• Task instructions
Provide only the number of lines below that contain the word "agent".

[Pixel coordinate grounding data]
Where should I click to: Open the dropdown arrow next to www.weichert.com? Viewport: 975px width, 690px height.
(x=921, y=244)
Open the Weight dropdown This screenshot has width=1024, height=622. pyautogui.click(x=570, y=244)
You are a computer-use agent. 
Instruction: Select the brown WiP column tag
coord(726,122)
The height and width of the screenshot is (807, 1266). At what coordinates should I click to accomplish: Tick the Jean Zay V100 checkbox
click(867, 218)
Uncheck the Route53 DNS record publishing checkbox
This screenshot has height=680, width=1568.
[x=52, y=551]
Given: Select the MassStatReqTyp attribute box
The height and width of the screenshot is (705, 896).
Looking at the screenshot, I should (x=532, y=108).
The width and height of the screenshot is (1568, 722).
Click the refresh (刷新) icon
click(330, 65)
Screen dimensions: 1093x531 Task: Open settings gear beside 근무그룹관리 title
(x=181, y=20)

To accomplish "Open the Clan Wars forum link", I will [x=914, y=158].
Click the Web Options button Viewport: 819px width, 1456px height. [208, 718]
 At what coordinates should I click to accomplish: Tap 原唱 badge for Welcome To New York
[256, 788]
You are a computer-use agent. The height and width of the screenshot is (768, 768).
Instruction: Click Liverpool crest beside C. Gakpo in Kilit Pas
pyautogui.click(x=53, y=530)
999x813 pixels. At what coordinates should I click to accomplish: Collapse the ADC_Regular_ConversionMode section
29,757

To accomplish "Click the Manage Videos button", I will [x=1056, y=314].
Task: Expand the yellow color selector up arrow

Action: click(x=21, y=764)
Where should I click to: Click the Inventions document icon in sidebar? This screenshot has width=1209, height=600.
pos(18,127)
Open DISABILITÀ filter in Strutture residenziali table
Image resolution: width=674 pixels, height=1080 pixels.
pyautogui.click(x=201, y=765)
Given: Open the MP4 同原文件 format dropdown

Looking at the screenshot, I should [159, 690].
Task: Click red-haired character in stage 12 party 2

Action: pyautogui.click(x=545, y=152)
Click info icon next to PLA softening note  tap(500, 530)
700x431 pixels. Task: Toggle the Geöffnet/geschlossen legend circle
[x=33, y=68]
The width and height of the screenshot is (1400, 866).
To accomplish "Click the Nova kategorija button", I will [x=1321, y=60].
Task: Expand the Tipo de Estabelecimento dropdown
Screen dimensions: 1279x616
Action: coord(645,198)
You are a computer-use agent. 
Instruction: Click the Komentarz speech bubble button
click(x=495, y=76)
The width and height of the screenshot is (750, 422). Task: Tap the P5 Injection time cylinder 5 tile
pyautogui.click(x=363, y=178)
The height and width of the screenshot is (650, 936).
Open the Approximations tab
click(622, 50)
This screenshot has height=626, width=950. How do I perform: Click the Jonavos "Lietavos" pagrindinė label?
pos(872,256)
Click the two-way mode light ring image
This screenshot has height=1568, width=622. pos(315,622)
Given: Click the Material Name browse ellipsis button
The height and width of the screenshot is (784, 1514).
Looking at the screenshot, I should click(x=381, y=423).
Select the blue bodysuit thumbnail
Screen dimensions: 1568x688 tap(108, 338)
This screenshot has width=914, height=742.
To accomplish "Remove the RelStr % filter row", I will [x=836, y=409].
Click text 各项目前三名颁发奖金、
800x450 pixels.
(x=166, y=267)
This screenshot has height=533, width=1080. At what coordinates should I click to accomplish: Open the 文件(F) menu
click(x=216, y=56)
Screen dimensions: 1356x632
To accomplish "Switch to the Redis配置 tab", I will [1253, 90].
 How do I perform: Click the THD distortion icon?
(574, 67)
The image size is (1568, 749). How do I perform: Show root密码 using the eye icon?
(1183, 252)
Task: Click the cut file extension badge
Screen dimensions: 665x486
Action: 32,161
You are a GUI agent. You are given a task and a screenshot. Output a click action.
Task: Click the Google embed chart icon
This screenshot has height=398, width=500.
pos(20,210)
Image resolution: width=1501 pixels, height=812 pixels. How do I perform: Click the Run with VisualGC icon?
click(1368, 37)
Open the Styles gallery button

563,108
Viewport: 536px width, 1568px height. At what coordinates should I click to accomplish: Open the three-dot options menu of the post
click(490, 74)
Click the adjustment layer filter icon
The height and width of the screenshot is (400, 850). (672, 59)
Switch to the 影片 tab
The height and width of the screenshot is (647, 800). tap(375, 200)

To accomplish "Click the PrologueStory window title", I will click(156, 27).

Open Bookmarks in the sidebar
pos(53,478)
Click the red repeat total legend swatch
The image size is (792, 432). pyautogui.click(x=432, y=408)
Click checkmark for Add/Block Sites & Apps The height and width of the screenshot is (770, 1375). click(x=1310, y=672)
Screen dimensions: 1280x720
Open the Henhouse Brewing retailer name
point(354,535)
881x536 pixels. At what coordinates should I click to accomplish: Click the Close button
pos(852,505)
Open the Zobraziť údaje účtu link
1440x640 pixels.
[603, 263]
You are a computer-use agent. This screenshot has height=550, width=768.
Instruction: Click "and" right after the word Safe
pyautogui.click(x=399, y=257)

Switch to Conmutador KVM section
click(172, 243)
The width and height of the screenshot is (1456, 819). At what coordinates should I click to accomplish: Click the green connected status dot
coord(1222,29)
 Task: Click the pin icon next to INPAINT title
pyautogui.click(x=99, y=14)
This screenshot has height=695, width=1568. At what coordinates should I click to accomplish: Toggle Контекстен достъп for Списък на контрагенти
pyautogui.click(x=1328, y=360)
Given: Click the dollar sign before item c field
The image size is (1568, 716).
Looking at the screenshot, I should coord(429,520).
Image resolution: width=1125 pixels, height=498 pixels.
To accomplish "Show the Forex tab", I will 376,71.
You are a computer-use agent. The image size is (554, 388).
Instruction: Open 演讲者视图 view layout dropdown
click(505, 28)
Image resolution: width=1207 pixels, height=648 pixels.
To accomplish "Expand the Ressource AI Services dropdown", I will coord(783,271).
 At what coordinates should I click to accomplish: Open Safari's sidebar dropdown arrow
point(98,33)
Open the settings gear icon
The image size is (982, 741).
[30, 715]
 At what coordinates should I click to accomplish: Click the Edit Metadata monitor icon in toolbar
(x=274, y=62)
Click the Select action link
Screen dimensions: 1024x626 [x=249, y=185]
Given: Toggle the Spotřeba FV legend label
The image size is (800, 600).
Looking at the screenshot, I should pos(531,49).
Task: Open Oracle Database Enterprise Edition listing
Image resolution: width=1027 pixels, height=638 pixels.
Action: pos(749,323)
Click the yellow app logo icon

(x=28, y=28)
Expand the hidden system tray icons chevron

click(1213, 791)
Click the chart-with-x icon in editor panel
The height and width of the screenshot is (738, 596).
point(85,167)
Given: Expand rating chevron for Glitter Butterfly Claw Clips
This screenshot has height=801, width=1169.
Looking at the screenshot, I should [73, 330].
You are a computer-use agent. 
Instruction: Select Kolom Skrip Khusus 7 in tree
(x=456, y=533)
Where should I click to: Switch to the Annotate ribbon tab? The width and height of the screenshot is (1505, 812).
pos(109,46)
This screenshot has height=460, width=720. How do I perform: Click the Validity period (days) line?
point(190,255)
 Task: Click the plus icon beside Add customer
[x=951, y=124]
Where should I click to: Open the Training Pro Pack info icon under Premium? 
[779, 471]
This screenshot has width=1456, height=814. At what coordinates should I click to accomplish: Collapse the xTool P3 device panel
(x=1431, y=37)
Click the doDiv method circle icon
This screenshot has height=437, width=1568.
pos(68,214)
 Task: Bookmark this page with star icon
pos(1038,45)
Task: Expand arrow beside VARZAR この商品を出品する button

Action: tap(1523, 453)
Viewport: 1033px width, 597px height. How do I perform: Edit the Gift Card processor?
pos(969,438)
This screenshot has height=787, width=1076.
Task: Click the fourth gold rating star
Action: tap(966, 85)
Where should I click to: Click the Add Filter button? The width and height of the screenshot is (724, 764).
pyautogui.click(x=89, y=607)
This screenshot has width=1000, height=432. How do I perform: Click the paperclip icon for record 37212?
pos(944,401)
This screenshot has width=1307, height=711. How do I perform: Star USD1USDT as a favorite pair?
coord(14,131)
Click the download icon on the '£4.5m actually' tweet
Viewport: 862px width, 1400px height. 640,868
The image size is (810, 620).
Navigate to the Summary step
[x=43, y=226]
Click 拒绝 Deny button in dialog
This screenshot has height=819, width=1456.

• Task result
7